Bar charts display the relative number (-log(p-value)) of mRNAs with a fold change >2.5 and were considered significant (p<0.01). RISC-IP mRNA were indicated with dark blue bars and the global mRNA were indicated with light blue bars. The threshold (yellow lines) were set at p<0.01 and were calculated using Fischer's exact p-value test using IPA software.

Figure 9. Molecular and cellular functional assessment of the mRNA in the RISC of U-87 astrocytoma cells compared to primary astrocytes and the mRNA in the global cellular milieu of U-87 astrocytoma cells compared to primary astrocytes.

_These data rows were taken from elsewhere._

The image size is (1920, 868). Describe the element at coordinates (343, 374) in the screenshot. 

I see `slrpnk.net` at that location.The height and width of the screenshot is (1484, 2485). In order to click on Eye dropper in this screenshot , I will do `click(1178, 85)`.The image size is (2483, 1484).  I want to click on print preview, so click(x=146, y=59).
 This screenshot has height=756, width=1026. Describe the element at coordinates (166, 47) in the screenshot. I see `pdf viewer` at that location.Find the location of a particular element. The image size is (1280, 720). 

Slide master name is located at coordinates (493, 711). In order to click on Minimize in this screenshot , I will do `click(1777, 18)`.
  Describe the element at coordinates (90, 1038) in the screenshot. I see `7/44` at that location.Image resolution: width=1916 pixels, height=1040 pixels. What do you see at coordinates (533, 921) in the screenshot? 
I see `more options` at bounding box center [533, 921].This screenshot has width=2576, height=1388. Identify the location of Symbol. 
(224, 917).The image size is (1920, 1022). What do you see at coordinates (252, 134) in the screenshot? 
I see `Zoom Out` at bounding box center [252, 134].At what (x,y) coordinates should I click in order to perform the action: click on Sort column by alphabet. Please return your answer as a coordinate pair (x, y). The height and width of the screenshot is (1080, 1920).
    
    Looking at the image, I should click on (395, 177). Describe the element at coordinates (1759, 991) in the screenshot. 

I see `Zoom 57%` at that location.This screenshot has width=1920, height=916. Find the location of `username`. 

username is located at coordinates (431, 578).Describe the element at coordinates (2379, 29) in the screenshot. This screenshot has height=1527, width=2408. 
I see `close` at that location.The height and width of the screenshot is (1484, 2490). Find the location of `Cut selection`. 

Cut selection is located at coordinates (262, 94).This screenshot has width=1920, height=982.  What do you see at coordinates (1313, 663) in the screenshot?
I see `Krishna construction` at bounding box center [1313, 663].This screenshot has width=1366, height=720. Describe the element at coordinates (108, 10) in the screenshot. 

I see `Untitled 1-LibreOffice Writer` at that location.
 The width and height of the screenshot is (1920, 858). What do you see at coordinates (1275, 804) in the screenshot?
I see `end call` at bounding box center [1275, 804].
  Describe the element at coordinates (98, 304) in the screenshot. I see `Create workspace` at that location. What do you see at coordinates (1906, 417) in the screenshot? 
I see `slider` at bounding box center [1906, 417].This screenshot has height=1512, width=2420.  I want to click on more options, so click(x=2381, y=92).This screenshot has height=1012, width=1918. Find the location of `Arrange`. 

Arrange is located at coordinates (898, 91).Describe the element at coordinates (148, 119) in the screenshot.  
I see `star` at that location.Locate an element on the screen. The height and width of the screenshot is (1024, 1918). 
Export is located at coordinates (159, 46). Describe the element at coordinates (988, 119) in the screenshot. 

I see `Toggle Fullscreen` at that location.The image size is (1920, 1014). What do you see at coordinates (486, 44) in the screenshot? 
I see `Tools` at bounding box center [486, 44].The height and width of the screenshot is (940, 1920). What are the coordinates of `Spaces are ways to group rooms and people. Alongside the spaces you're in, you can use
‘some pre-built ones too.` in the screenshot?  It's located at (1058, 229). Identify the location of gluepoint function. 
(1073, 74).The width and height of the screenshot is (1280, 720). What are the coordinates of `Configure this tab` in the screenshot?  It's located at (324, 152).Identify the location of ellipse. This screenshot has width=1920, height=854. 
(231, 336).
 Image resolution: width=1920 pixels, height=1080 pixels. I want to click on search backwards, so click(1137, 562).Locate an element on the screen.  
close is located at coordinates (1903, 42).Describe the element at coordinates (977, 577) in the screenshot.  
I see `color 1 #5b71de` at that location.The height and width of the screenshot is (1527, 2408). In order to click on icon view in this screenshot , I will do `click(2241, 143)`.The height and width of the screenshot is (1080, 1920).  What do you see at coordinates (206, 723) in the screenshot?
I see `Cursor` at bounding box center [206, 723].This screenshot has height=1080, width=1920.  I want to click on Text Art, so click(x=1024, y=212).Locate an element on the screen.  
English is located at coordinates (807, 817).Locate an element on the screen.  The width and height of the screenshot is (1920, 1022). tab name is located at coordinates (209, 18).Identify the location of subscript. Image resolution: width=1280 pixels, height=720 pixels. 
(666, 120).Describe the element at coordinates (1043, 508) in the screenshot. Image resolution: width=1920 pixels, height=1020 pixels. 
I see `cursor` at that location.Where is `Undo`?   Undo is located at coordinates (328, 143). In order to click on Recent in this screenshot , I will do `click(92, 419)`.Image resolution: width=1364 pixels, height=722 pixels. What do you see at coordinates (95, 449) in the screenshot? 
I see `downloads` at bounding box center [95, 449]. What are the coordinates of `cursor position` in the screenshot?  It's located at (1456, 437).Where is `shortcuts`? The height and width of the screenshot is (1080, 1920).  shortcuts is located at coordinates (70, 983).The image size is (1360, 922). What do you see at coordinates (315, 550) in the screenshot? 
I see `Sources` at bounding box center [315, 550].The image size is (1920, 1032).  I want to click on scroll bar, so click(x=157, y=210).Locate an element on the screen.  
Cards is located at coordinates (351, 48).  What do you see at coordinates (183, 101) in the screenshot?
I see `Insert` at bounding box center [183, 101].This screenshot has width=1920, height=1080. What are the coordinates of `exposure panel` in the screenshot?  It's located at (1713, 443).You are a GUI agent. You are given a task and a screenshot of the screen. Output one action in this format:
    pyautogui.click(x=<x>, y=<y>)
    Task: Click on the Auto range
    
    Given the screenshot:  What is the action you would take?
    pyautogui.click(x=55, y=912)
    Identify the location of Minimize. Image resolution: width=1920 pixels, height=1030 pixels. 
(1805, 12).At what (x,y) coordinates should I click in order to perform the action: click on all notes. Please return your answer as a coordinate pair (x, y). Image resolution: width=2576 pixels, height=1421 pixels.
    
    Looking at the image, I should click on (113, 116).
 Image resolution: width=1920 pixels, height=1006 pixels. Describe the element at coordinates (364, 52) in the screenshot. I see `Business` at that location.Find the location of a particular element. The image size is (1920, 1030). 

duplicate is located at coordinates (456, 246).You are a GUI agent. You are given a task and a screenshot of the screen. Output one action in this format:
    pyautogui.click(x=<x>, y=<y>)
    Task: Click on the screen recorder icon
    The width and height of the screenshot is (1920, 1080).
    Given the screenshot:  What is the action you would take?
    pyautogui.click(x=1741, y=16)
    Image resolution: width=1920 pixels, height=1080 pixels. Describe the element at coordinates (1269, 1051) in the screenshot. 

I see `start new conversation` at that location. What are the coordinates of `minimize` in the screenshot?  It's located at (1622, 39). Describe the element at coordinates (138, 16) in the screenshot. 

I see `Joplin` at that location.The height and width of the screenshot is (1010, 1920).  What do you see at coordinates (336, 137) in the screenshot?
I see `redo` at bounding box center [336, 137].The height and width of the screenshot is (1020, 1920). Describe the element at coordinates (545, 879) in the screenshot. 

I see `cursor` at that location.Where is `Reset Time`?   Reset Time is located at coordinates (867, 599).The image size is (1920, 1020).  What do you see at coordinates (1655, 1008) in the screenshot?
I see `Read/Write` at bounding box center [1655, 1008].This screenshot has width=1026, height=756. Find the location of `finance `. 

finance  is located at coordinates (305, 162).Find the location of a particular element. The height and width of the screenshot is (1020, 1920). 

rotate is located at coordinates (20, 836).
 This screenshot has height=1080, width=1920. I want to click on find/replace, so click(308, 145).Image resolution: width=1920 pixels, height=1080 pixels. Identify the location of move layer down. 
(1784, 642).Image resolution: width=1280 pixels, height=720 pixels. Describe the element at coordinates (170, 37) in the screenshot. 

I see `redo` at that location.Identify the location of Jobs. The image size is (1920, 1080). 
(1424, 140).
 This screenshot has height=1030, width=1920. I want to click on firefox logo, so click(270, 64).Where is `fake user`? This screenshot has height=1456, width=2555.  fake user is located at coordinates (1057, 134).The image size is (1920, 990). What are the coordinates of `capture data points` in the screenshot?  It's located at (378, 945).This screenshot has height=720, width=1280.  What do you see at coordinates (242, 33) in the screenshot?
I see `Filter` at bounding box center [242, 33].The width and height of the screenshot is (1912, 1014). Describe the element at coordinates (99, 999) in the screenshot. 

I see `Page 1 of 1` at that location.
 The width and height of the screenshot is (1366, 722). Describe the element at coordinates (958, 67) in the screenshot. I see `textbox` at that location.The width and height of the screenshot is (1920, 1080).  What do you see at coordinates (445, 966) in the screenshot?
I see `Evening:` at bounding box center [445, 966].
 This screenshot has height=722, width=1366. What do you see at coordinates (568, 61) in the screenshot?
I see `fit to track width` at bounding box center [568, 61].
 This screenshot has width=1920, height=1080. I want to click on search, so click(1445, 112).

Bar charts display the relative number (-log(p-value)) of mRNAs with a fold change >2.5 and were considered significant (p<0.01). RISC-IP mRNA were indicated with dark blue bars and the global mRNA were indicated with light blue bars. The threshold (yellow lines) were set at p<0.01 and were calculated using Fischer's exact p-value test using IPA software.

Figure 10. Biological pathway analysis showing the links between miRNA and mRNAs IP from RISC of U-87 astrocytoma cells compared to primary astrocytes using IPA software.

All miRNA and mRNA were significantly expressed (p<0.01). MiRNA had a log2 fold change >3 and mRNA had a log2 fold change >2. Some key canonical pathways are indicated by labels.